- [WHAT TO WORK ON]:
• 1. Reproduce the passage on wood dust safety from "1.1.1 Morphology" to "2012; Pocock 2012).".
• 2. State whether each statement agrees with the passage on wood dust safety, answering yes or no and quoting the words of the passage that decide it. (a) NIOSH sets the Recommended Exposure Limit for wood dust at one mg/m3. (b) Gomez-Yepes and Cremades found that all the dust particles they measured were spherical. (c) Registration for ISO 14001 is affordable for most SMEs.
• 3. Extend the passage on wood dust safety in woodworking, starting after its final sentence.

- [SUPPLIED PASSAGE]:

1.0 Ensuring Worker Safety during Sustainable Woodworking, Furniture Making and Carpentry
1.1 Introduction
Furniture building, cabinet making and carpentry in construction projects put workers at risk due to inhaling “finely divided” wood dust; in fact, wood dust is “a known human carcinogen” (Yuan et al. 2014; NTP 2014). “Small solid particles . . . below 75 μm (micrometer) in diameter, which settle out under their own weight but which may remain suspended for some time” are hazardous (WHO 1999). The Occupational Safety and Health Agency (OSHA) Permissible Exposure Limit (PEL) based on volume for inhalable wood dust is 5 mg/m3 while the National Institute for Occupational Safety and Health (NIOSH) sets the Recommended Exposure Limit (REL) at one mg/m3 (NTP 2014:414) The problem is serious, approximately 13,000 deaths from lung disease and cancer reported in 2015 were blamed on dust and chemicals inhaled at UK workplaces (UKHSE 2015).
1.1.1 Morphology
Gomez-Yepes and Cremades (2011) measured microscopic dust to learn the aerodynamic equivalent diameter, chemical composition and shapes. A range of morphologies were found; some of the dust particles were spherical while others were cone-shaped or shaped like rectangular prisms whereas the aerodynamic diameters ranged from 2.09 to 72.9 micrometers (Gomez-Yepes and Cremades 2011). The size and type of the particles need to be identified for best elimination of wood dust using LEV and for best protection from wearing dust masks (Hasan et al. 2012; Pocock 2012).
1.2 Management controls: Cost Hierarchy and Cost
Management are judged along a control hierarchy (OSHA n.d.). The hierarchy starts with the most effective at the top of the inverted pyramid; blue is the most effective (remove the hazard) to red, the least effective (PPE) for protection of nasal cavity and lungs (Chalupka 2010).). (See fig. 2) The lowest level of the cost hierarchy is to implement use of masks, safety glasses or other PPEs (OSHA n.d.). After implementing engineering controls the use of PPEs is usually not be necessary (OSHA n.d.).
Figure 2 Control Hierarchy Steps (NIOSH 2015)
Cost Benefit Analysis (CBA) considers the wood dust and the chemicals that are airborne and places a monetary amount on the risk (Oka, 2003). The efficiency of safety mechanisms are embedded into public policy programmes using CBA (Oka, 2003). Oka (2013:413) points out that Cost Effective Analysis (CEA) is a more reliable tool for assessing toxic chemicals risk because “CEA using loss of life-expectancy (LLE) as an index of effectiveness has its own value.” Registration for ISO 14001 is prohibitively expensive for many SMEs even to the point of exceeding a small enterprise’s annual profit margin (Yiridoe and Marett 2004).

- [GIVEN INFORMATION]:
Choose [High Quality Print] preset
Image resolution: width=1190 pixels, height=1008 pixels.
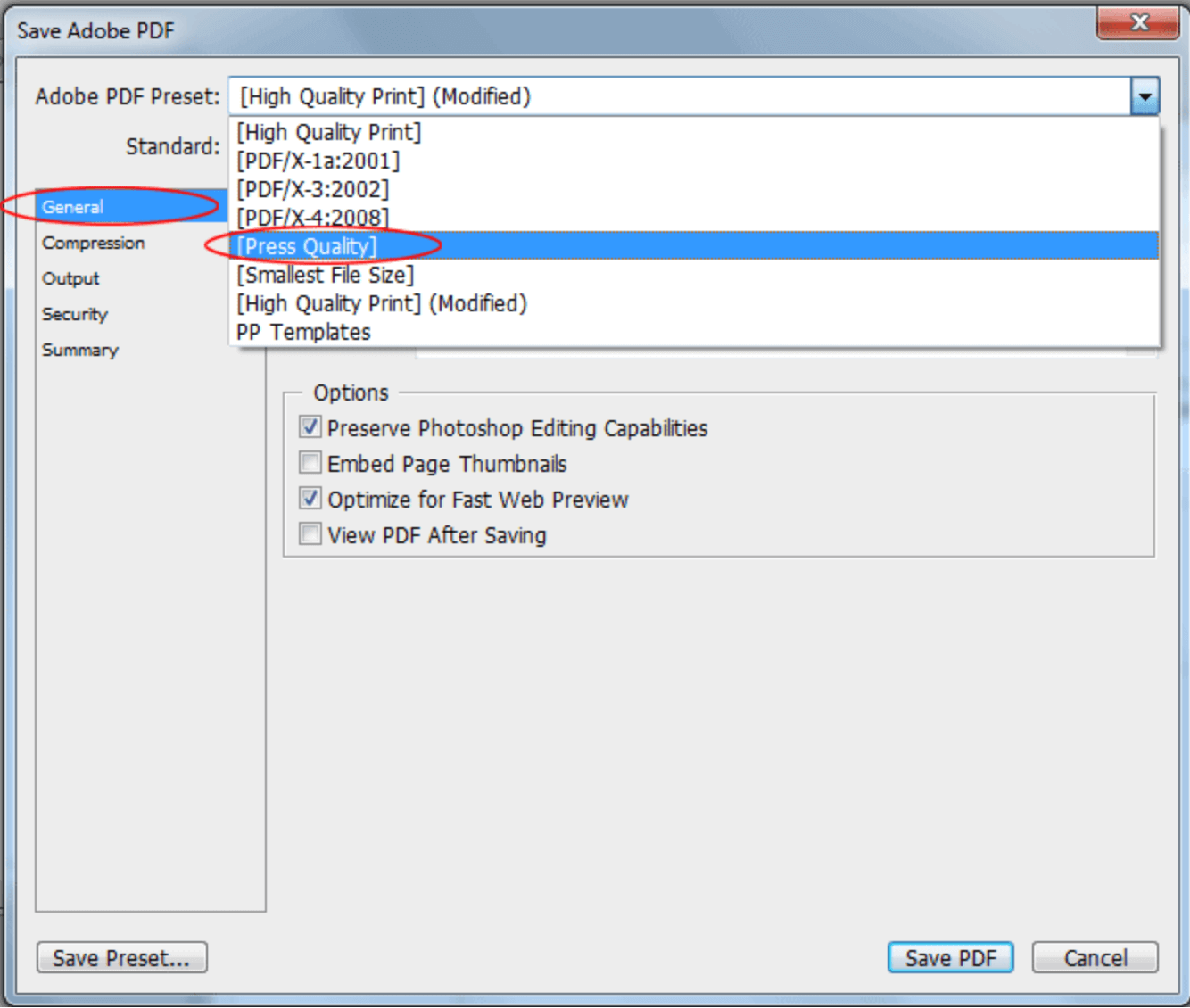(x=328, y=132)
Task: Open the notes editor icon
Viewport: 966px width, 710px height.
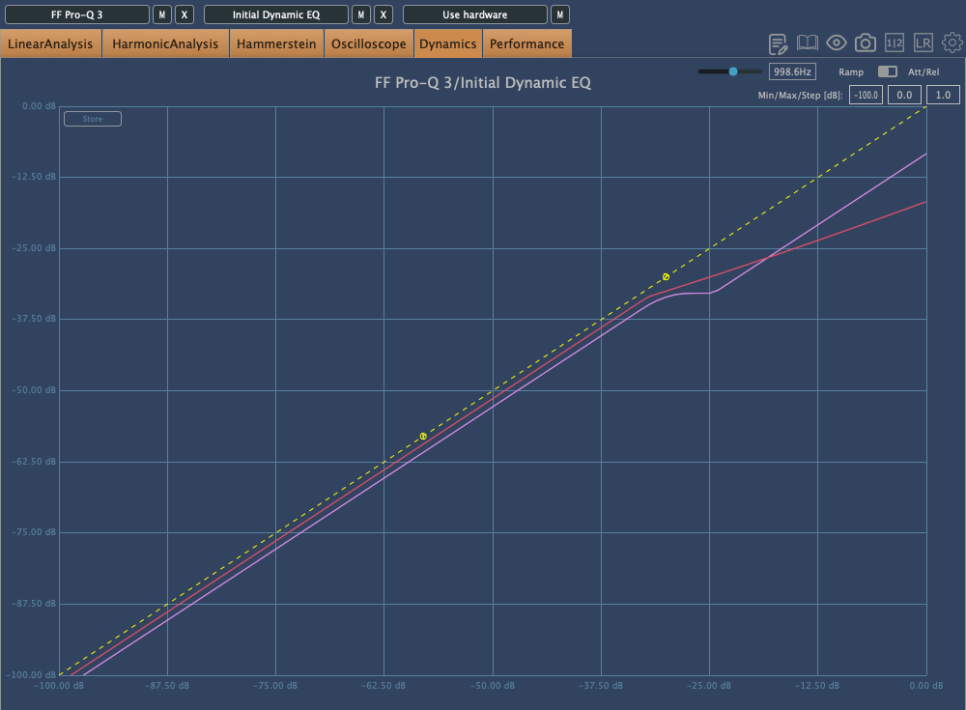Action: point(778,44)
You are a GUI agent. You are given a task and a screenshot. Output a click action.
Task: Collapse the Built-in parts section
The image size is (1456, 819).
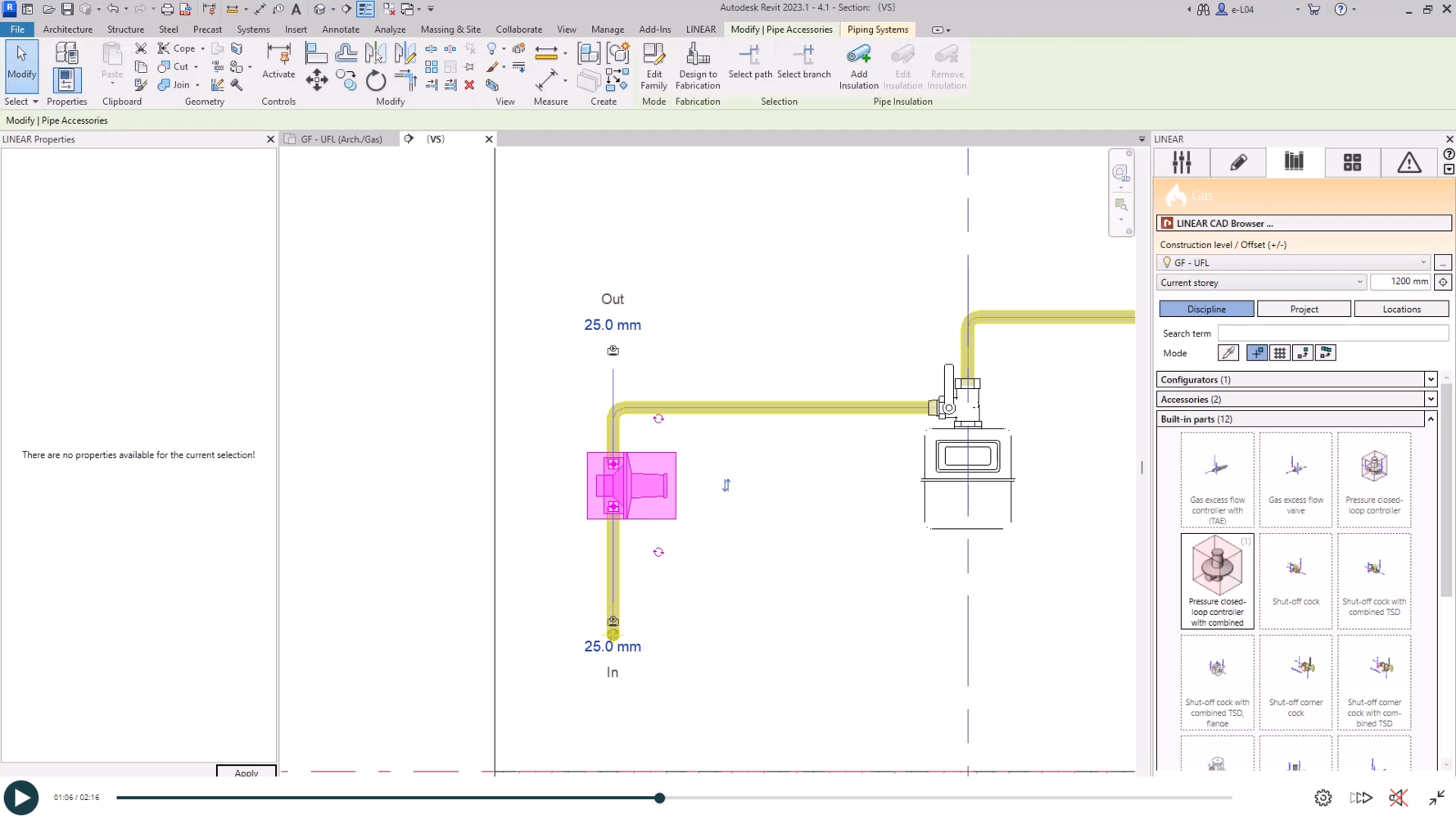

- [EXPECTED RESULTS]:
• 1.
1.1.1 Morphology
Gomez-Yepes and Cremades (2011) measured microscopic dust to learn the aerodynamic equivalent diameter, chemical composition and shapes. A range of morphologies were found; some of the dust particles were spherical while others were cone-shaped or shaped like rectangular prisms whereas the aerodynamic diameters ranged from 2.09 to 72.9 micrometers (Gomez-Yepes and Cremades 2011). The size and type of the particles need to be identified for best elimination of wood dust using LEV and for best protection from wearing dust masks (Hasan et al. 2012; Pocock 2012).

• 2.
(a) Yes: "the National Institute for Occupational Safety and Health (NIOSH) sets the Recommended Exposure Limit (REL) at one mg/m3"
(b) No: "some of the dust particles were spherical while others were cone-shaped or shaped like rectangular prisms"
(c) No: "Registration for ISO 14001 is prohibitively expensive for many SMEs"

• 3.
1.2 Regulations
Employers are required by law to reduce health hazards by eliminating the hazard or taking practical and adequate precautions (UK HSE 1974; UK HSE 1999; UKHSE 2013). Occupational asthma, rhinitis and allergies; with symptoms of “fever, cough, and worsening breathlessness and weight loss” are health risks and so is cancer caused by toxic woods that are “respiratory sensitizers” (UKSHSE 2013, pg. 1). Risk is high for pulmonary diseases; because the dust passes from the lungs through the body and can cause liver diseases (UK HSE 2012).
Inhalable dust is defined by BS EN 481 1993 as “airborne material which is capable of entering the nose and mouth” (UK HSE 2002, p, 3).Formaldehyde-based resins are airborne during sawing and sanding (HSE 2012). Substance Hazardous to Health (COSHH) Regulations 2002 apply to hazardous chemicals and the danger of “dust and sparks from (an) abrasive wheel” when resins are present (UK HSE 2012, pg. 5).Wood dust exposure causes nasopharngeal cancers and the closure of the nasal cavity (Binazzi et al. 2015; Siew et al. 2015). In factories the design of the building and types of projects; endangerment includes explosions and fires when wood dust ignites from sparking especially from circular saws (Hedlund et al. 2014).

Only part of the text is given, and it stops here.